As shown especially in FIGS. 3 and 5, suction channels 17 with suction openings 18 are embedded in the mattress 4 and the blanket 6. Those suction channels can also be connected to the frame 1 or the suction hose 9, so that air can also be drawn in immediately from the mattress and the blanket. This is demonstrated by the arrows in FIG. 5.

As shown in FIG. 4, additional suction channels 17 with suction openings 18 can be arranged between multisectional mattresses immediately on the bearing-surface area 3. Those suction channels can also be connected to the hollow frame or the suction hose 9 by using special couplings or adapters 19, as required. The FIGS. 6 and 7 show a hospital bed with a hood-like noise barrier 20 which especially should reduce and insulate snoring noises. The hood-like noise barrier consists of several plate-like panels, which are covered with sound-proof materials. Those parts are side panels 21 and 22, top panel 23 and back panel 24. As can be seen on FIGS. 6 and 7, the top panel 23 is connected to the back panel 24 with hinges 25 to form a swivel bearing. Guide frames 26 and 27 attached to the surface bearing area 3 will allow one to safely lower the side panels 21 and 22, which can be fixed with pins 28 at an upper position as shown in FIG. 6. To increase the air circulation when the hood-like noise barrier 20 is erected, top panel 23 and back panel 24 have air ventilation slots 29. The side panels 21 may have built-in speakers 30.
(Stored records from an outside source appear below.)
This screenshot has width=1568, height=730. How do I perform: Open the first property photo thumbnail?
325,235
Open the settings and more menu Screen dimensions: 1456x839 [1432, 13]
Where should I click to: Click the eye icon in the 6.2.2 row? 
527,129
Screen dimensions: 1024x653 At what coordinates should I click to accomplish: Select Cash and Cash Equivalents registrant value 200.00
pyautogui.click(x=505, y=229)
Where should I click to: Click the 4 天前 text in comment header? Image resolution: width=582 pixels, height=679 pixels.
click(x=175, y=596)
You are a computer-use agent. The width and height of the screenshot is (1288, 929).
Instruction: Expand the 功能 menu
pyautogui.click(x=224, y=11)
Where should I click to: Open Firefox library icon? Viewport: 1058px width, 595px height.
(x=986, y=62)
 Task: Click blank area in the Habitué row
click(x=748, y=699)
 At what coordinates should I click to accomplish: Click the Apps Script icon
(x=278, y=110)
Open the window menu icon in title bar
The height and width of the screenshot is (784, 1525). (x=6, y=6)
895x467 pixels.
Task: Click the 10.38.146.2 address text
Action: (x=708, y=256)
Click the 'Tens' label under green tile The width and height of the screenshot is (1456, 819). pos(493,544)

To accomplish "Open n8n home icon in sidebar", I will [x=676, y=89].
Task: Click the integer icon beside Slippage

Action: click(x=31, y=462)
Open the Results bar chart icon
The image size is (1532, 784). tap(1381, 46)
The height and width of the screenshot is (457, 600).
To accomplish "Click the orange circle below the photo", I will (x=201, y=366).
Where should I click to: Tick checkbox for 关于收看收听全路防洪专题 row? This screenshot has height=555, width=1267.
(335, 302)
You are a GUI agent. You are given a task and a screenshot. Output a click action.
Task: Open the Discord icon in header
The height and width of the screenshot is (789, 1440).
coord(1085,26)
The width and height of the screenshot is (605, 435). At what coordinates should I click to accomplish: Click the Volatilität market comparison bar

During the daytime when the noise barrier is removed, the different panels will be in a position as shown in FIG. 7. To erect the hood-like noise barrier 20, the side panels 21 and 22 will be pulled up through the guide frames 26 and 27 into their upper position and fixed with the pins 28. Then the top panel 23 will be rotated around the hinges 25 until it will bear on the upper edges of the side panels 21 and 22. The so formed hood will effectively reduce and insulate snoring noises so that other persons in the hospital room, especially patients, will not be bothered by those noises.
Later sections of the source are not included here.